Pour compenser la faiblesse de la clientèle locale et la cherté du franc suisse, de vastes campagnes de promotion sont organisées, de plus en plus loin, dans les marchés porteurs du tourisme suisse, en Russie par exemple. Skier en Suisse est prestigieux, un signe de richesse extérieur. Pas sûr cependant que beaucoup connaissent le prix réel de cette activité, ni les risques auxquels ils s’exposent.

Les morts par avalanche sont heureusement peu nombreuses. Les accidents sont par contre très fréquents et étonnamment bien acceptés par nos sociétés, si promptes à traquer l’explosion du coût des soins. En France, c’est en moyenne près d’un million  de journées d’arrêt de travail par an directement imputables aux accidents de ski  (Source : doctissimo.fr). Sur les 135’000 accidents recensés annuellement, la moitié sont des entorses du genou, dont la moitié sont des ruptures du ligament croisé.  Toujours selon doctissimo (ibidem) :

Loin d’être anodins, ces accidents ont des conséquences physiques et psychologiques importantes, qui nécessitent souvent une intervention chirurgicale et une longue période de rééducation. Ils entraînent une instabilité persistante du genou pouvant évoluer en arthrose, une interdiction de pratiquer certains sports et une appréhension latente de la résistance du genou.

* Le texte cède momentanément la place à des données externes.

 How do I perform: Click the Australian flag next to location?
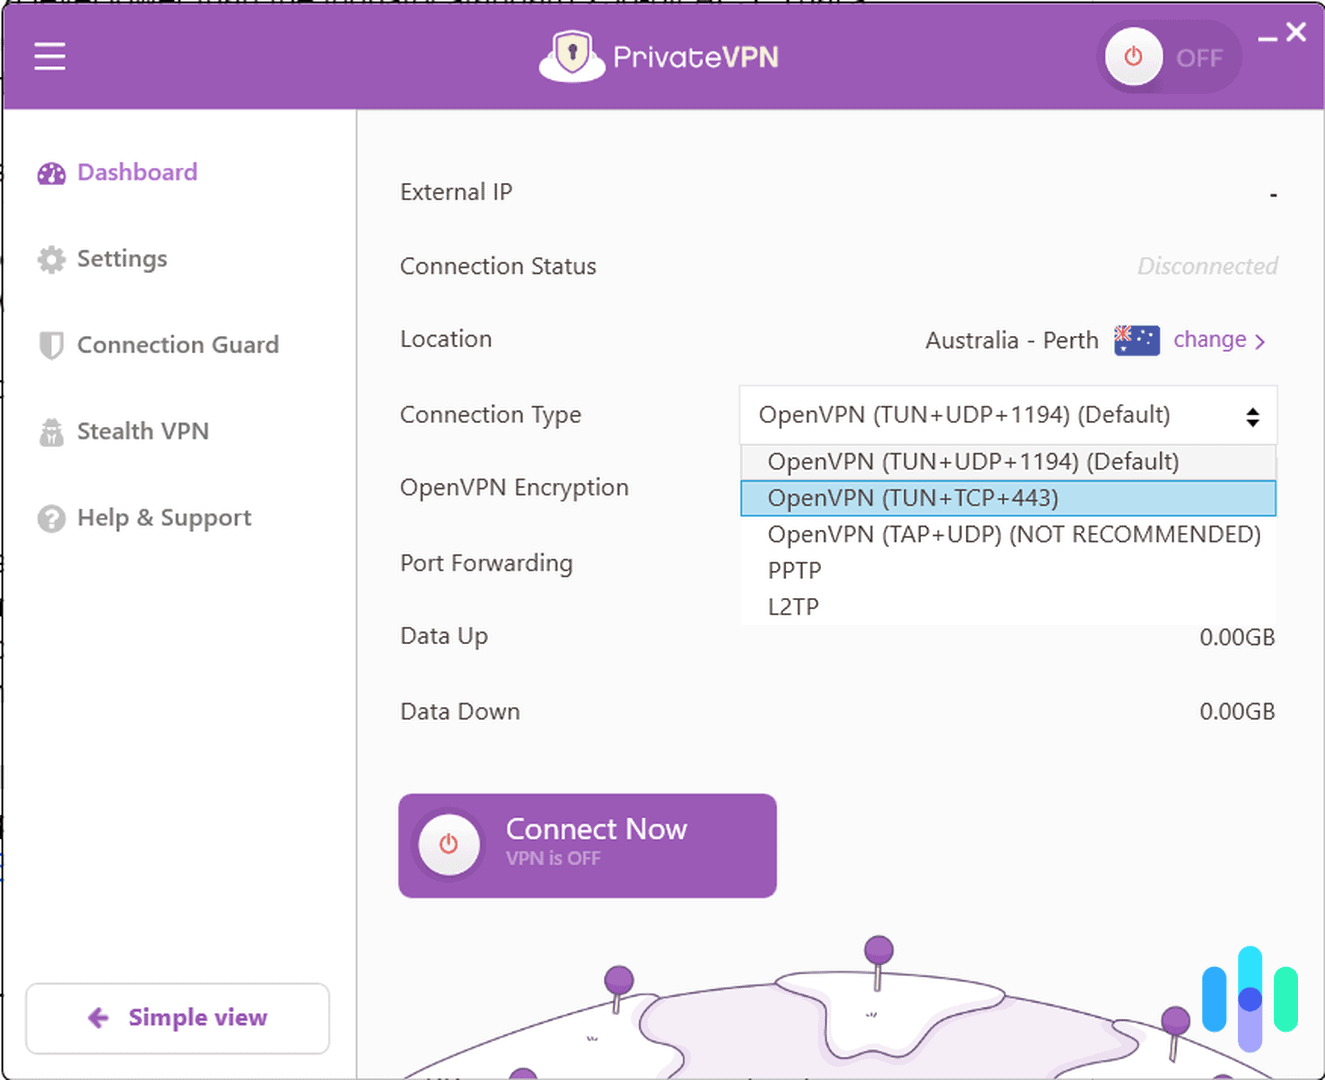click(x=1136, y=339)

On remarque également que les femmes paient un plus lourd tribut au ski alpin :

Les chiffres montrent que les femmes de plus de 25 ans sont plus particulièrement exposées, avec un risque trois fois supérieur à celui de l’homme. Quantitativement, on dénombre 2 femmes blessées pour un homme alors qu’au pied des pistes la répartition est de 35 % de femmes skieuses pour 65 % d’hommes. Selon l’INPES (Institut National -français- de Prévention et d’Education pour la Santé), ces chiffres s’expliqueraient par :

  • Des raisons anatomiques : la forme du genou en X et l’hyper laxité ligamentaire plus fréquente chez la femme sont des facteurs de risques connus ;
  • Des raisons liées à la condition physique : moins sportives que les hommes en général, elles ont une protection musculaire de leurs genoux moins efficace. (doctissimo.fr, ibidem).

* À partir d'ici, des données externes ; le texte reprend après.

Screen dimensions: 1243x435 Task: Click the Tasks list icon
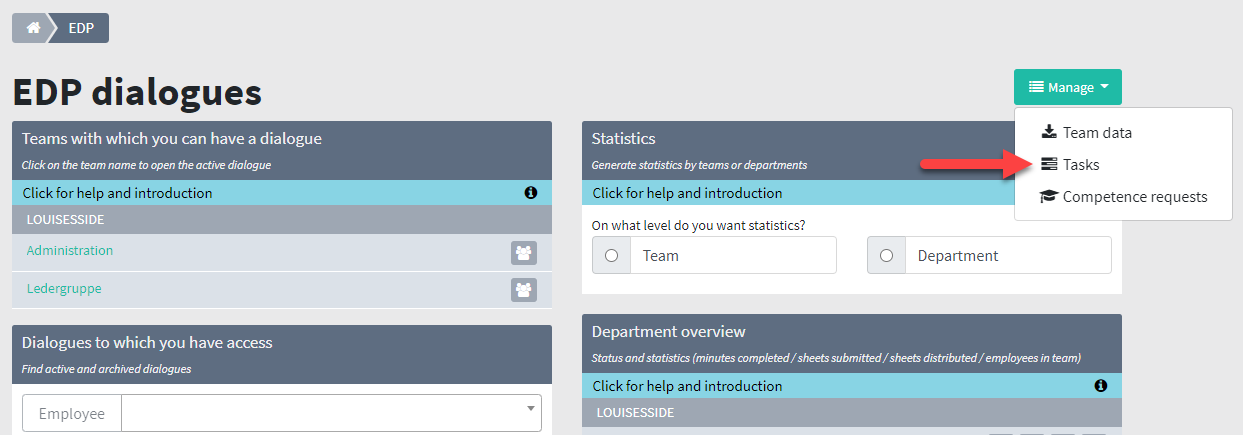[x=1048, y=164]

Logiquement, doctissimo recommande aux futurs skieurs de s’astreindre préalablement à un entraînement physique plusieurs semaines avant le départ,(L’inpes recommande carrément deux mois), de manière à renforcer la musculature et limiter ainsi les effets négatifs d’une chute ou d’un faux mouvement. Les remontées mécaniques permettent à tout un chacun de se retrouver au sommet de pistes très pentues, mais les corps, eux, ne se transforment pas magiquement. L’argent peut beaucoup, mais pas tout. Moins on est en forme, plus le ski est dangereux.

Ces réalités-là ne sont pas cachées, elles ne sont pas mises en lumière non plus. On cherche à remplir les stations le plus possible.  Les non-sportifs forment une clientèle potentielle importante.  L’entretien mécanique des pistes et leur nivellement «permettent à des skieurs de niveau modeste de skier à des vitesses qu’ils maîtrisent souvent mal» (Source : inpes).  C’est dit tout en douceur.
On pourrait affirmer de manière plus polémique que les stations promeuvent le ski fun, la glisse, le sport plaisir, l’éclat’ , qu’elles offrent effectivement à l’ensemble de leur clientèle le type d’expérience promise, que la conséquence en est d’innombrables accidents…. dont elles sont au minimum co-responsables.

Oh que non ! Ils ne renonceront pas à l’or blanc.